PHOENIX -- Calling her action "mean spirited'' and a "mistake,'' Fred DuVal promised Monday if he is elected to rescind the executive order by Gov. Jan Brewer denying driver's licenses to "dreamers.''
"Forty eight states allow dreamers to drive,'' the Democrat gubernatorial candidate said during a debate. "We should join the rest of the nation.''
But Republican Doug Ducey said during the hour-long event broadcast on KAET-TV, the Phoenix PBS affiliate, that he sides with Brewer's 2012 decision to deny licenses to the nearly 21,000 Arizonans who have been accepted into the federal government's Deferred Action for Childhood Arrivals program.
"I am going to have respect and compassion for everyone,'' Ducey said.

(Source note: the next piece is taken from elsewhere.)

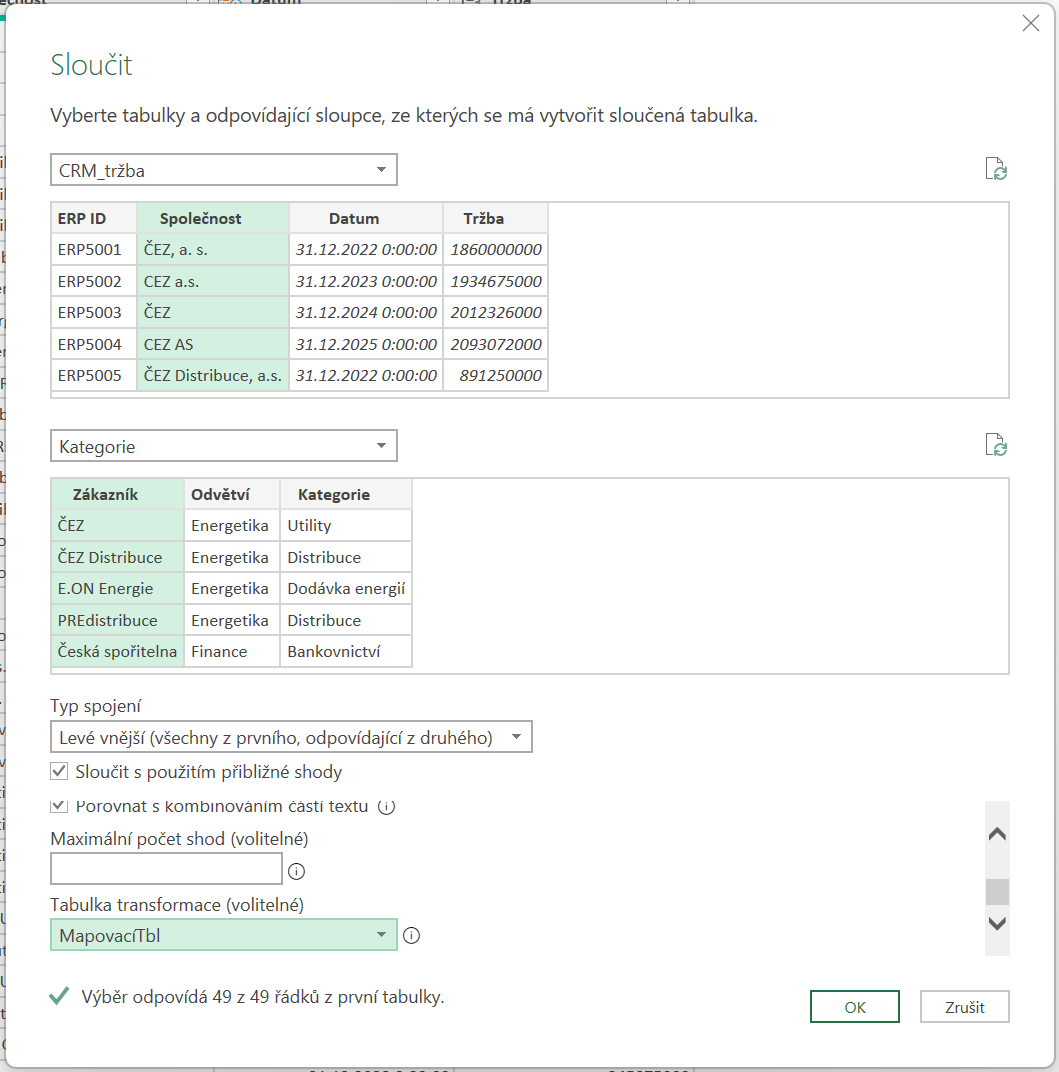Click the OK button
Image resolution: width=1059 pixels, height=1072 pixels.
tap(854, 1007)
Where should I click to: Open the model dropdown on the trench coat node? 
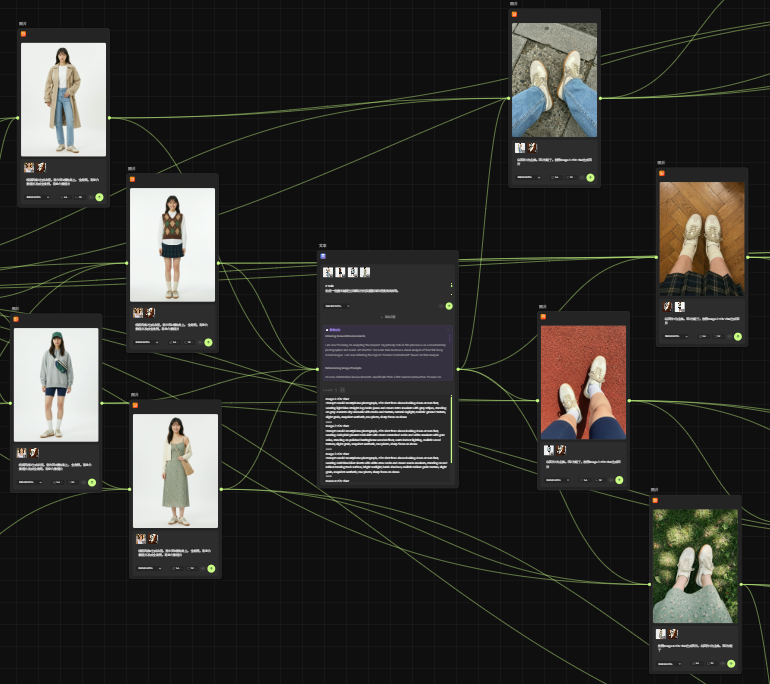coord(37,197)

"But I don't think anyone gets the privileges and benefits of hardworking Arizona families that are paid for by hardworking Arizona taxpayers,'' he said. "We're a nation of immigrants and we're a nation of laws.''
Other highlights in the fourth of the five debates the pair have agreed to include:
- Ducey, for the first time, said he would veto any bid by the Republican-controlled Legislature to repeal the expansion of Medicaid pushed through last year by Brewer, at least for the time being. Ducey said while he is opposed to "Obamacare,'' that program will fund Arizona's expansion for at least the next three years and he wants those dollars to keep coming.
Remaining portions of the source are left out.